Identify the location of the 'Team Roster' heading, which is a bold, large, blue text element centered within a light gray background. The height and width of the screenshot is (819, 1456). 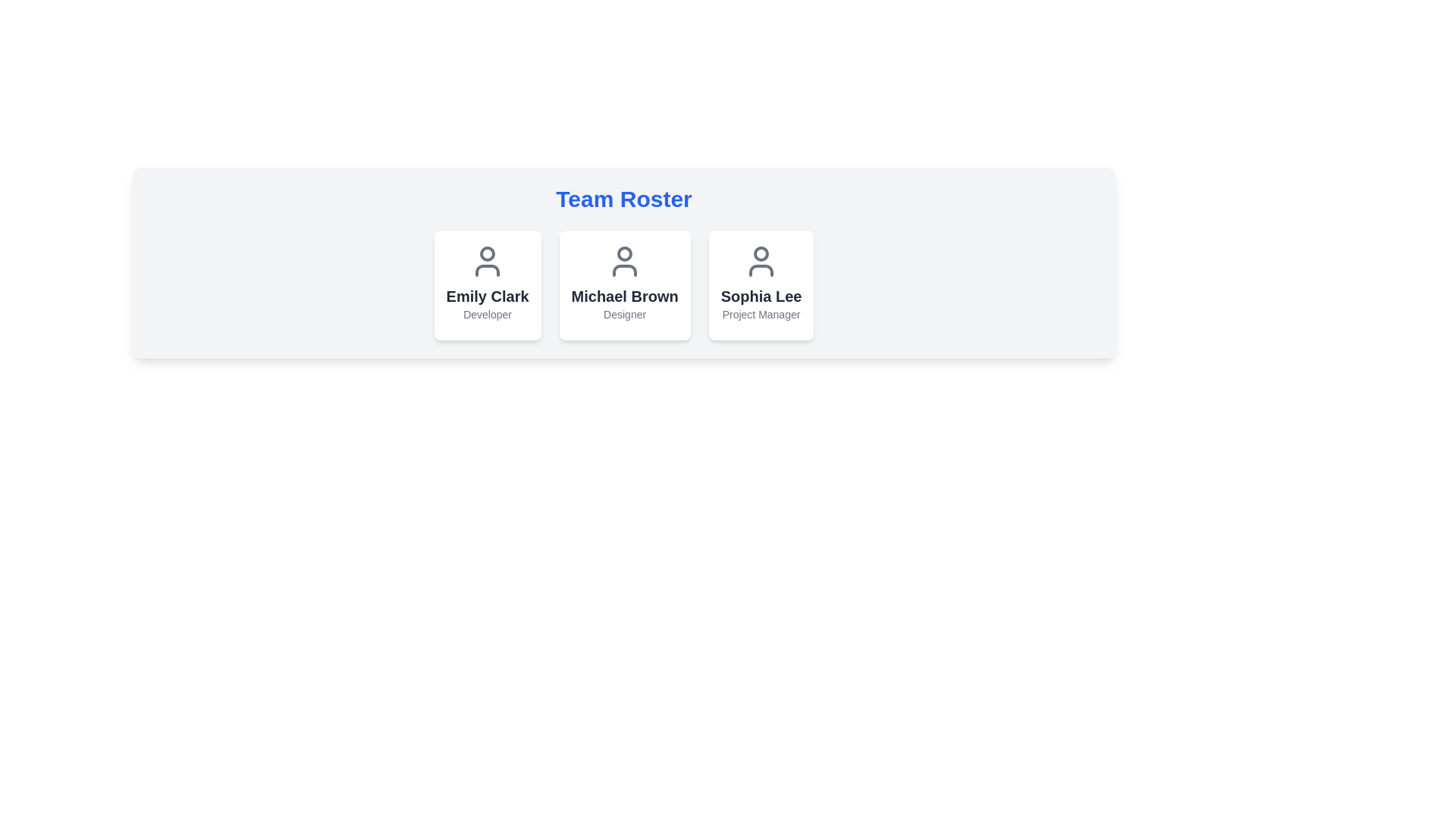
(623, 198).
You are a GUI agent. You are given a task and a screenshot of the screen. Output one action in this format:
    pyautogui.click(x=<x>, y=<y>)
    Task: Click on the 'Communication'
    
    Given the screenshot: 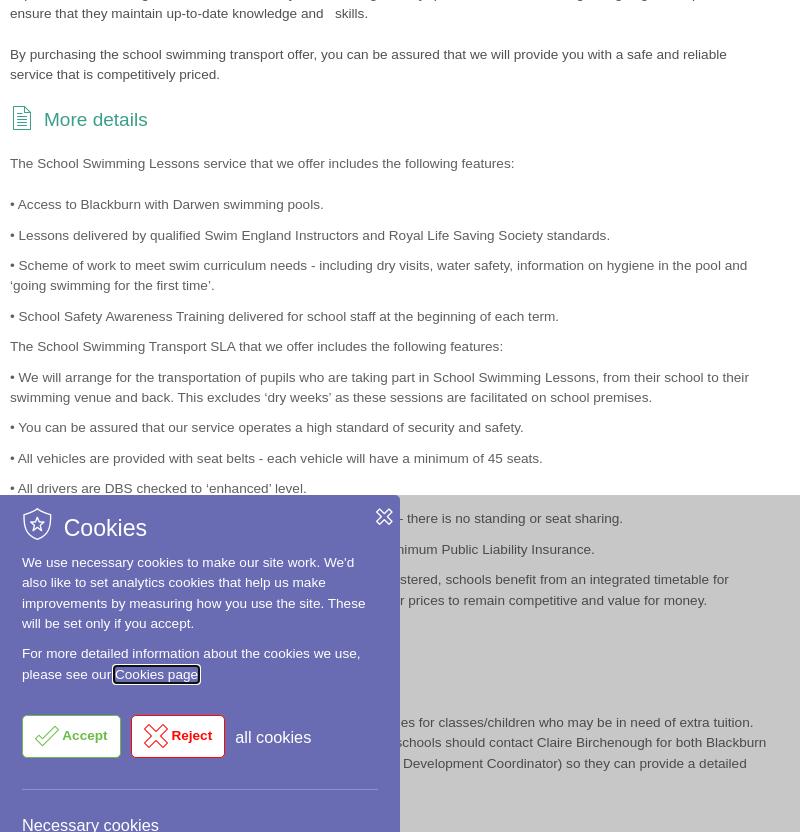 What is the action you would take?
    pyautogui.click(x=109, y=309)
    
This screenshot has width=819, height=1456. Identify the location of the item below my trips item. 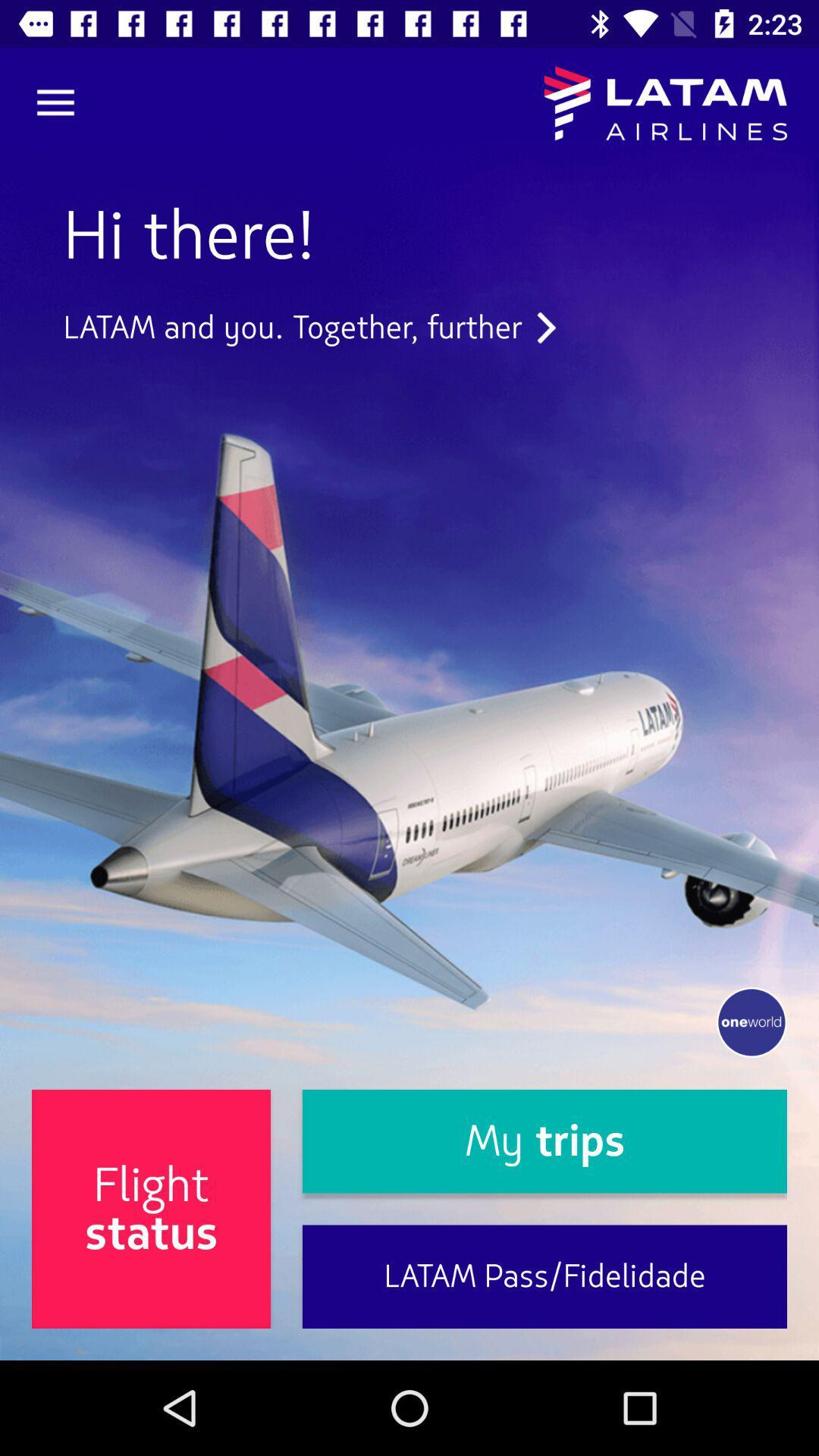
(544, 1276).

---

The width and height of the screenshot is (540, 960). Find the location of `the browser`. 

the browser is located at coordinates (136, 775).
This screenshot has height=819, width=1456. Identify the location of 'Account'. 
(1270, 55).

Set problem
Reproduce the rows from the line with "The width and" up to and including the line with "(1270, 55).", switching "screenshot" to "screen capture" and leaving everything else unchanged.

Result of this exercise
The width and height of the screen capture is (540, 960). Find the location of `the browser`. 

the browser is located at coordinates (136, 775).
This screen capture has height=819, width=1456. Identify the location of 'Account'. 
(1270, 55).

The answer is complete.